However, he did hope to see Lt. Watts. He was just a little concerned about how it might appear if he sent word to the Valiant looking for him, now that he was aware of some of the rumors. That issue clung to him despite his good fortune; it had never been in his mind before, and now he was perhaps more concerned about it than he ought to be.

So it was that he was glad to run into him accidentally in The Wheel, a nice public house close to the docks. He had just taken a seat at a small table with some good ale and a pork and mushroom pasty, when the Lieutenant swept in through the door. Watts had always been workmanlike, very direct, but Rothwell couldn't help but notice that he'd gained quite a bit more of an officer's presence. He'd cut an impressive figure astride the quarterdeck, and that was always a tremendous asset to a Captain; he'd be shocked if his old friend wasn't First Lieutenant on the warship in a matter of months.

"George, by God it's good to see you." He didn't have to call out; the place was calm and Rothwell's voice was easily heard. Watts turned, a smile already finding his features due to the fact that only very few people called him by first name, and he knew immediately who had done so. With a somewhat breathless greeting in exchange, Watts came to his table and sat across from him, calling for his ale to be brought over.

"I am mustering to sail already," he said. "It looks like you're dressed for it as well."

Rothwell nodded. "Off to Tortuga, for the Worthy."

Then there was an awkward silence.

They both spoke at once.

"How have you been?" "So sorry about all that nonsense."

Another pause, a smile from Watts.

"I guess I wasn't surprised that the question came up," Watts said under his breath. "I'd heard the rumors about us before."

Rothwell blinked. "I bloody well hadn't," he murmured.

"You always miss those sorts of things," Watts reminded him. "Though I was surprised to hear this Lieutenant Howard implicated. Is he... are you particularly good friends?"

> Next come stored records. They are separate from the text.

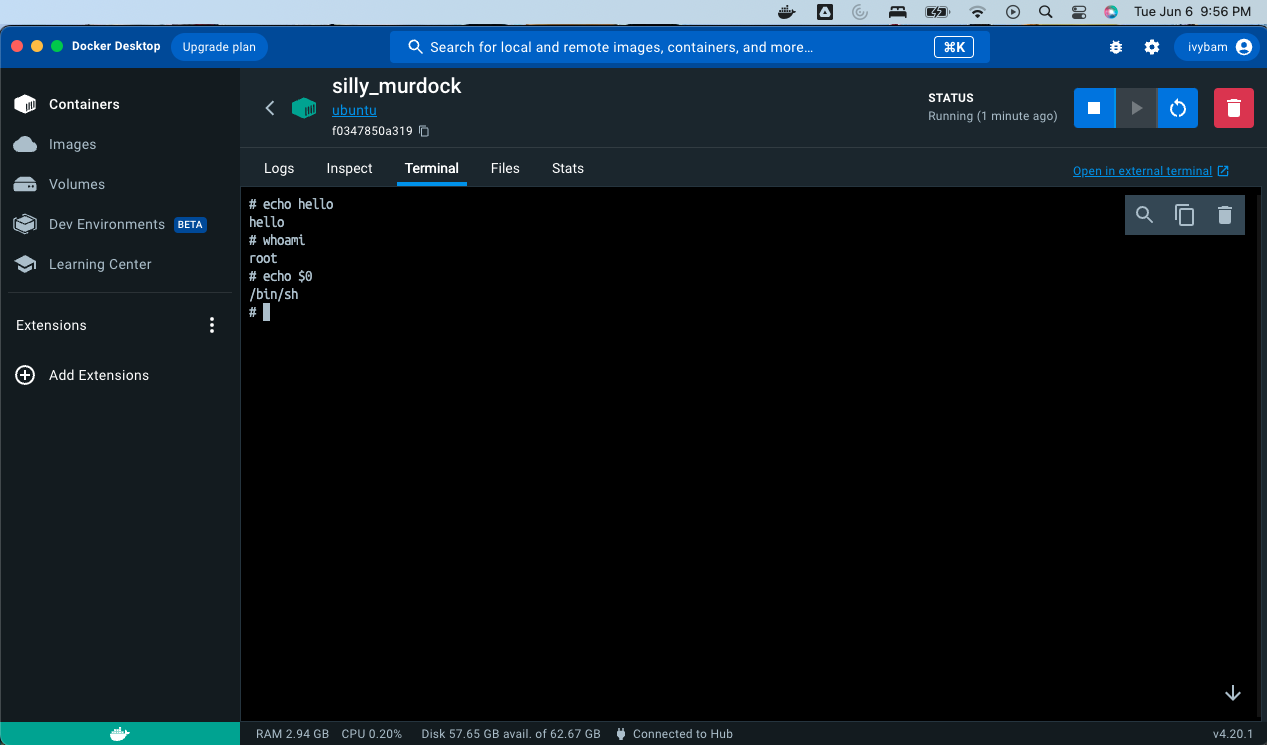This screenshot has width=1267, height=745.
Task: Click the Upgrade plan button
Action: point(219,47)
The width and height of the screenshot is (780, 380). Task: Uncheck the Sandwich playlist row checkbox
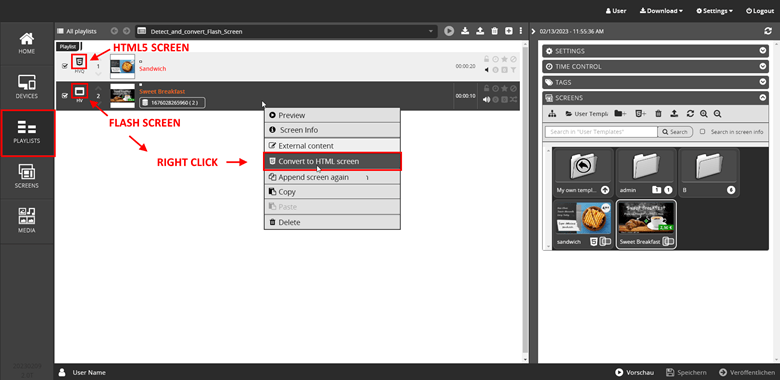tap(65, 66)
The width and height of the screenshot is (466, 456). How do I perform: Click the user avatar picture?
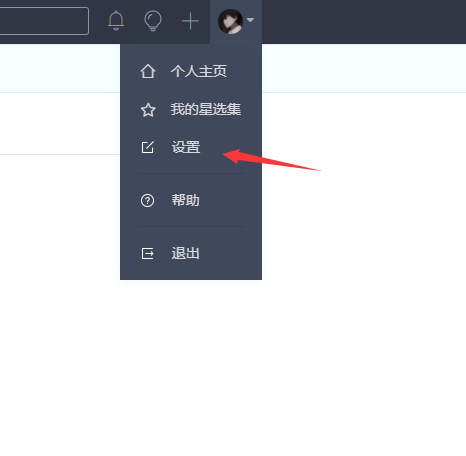[230, 21]
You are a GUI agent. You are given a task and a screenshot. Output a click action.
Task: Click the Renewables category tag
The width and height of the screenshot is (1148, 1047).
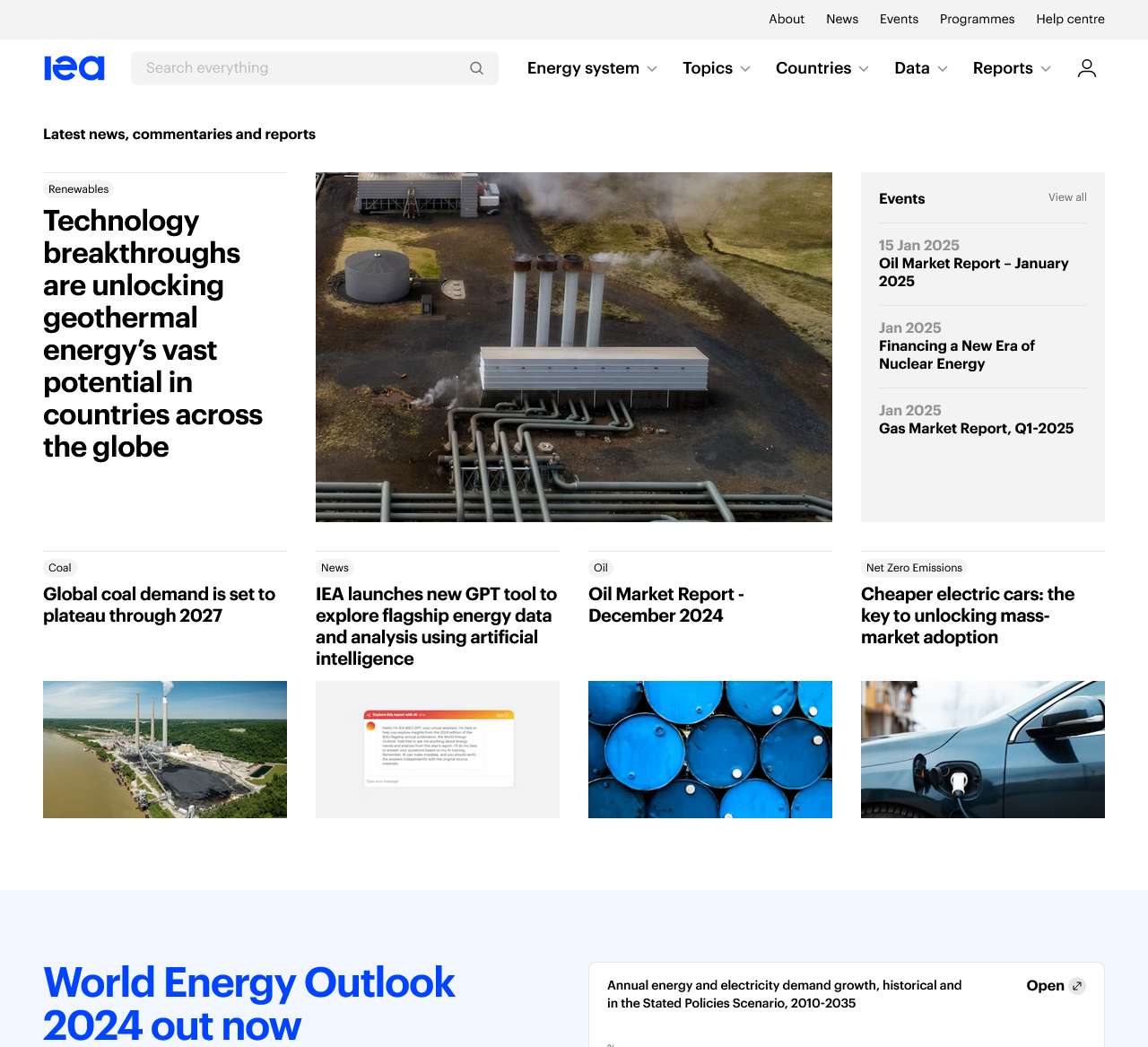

Missing certain things might be standard for Rothwell, but he did note a certain tension to the question which he hadn't expected.

"He's a good chap, certainly we get on well." Not sure what the tension was about, he continued on more than he otherwise might. "It has been a relief, what with the trouble with Elliot. Thank God that's over with."

"You don't have to change the subject, it's not that deadly a matter," Watts snapped.

"Change... I beg your pardon?" A note of incredulity entered his voice. Rothwell had argued with Watts before, of course, over the years; but he'd never seen his friend retort over nothing like this.

Watts briefly seemed like he was going to hold something back and let it go, but then he couldn't. Out came the words. "I knew nothing had happened... to give that charge justification. Not with us. That's why, I figured, neither of us were courtmartialed before. No evidence at all, d'you see?"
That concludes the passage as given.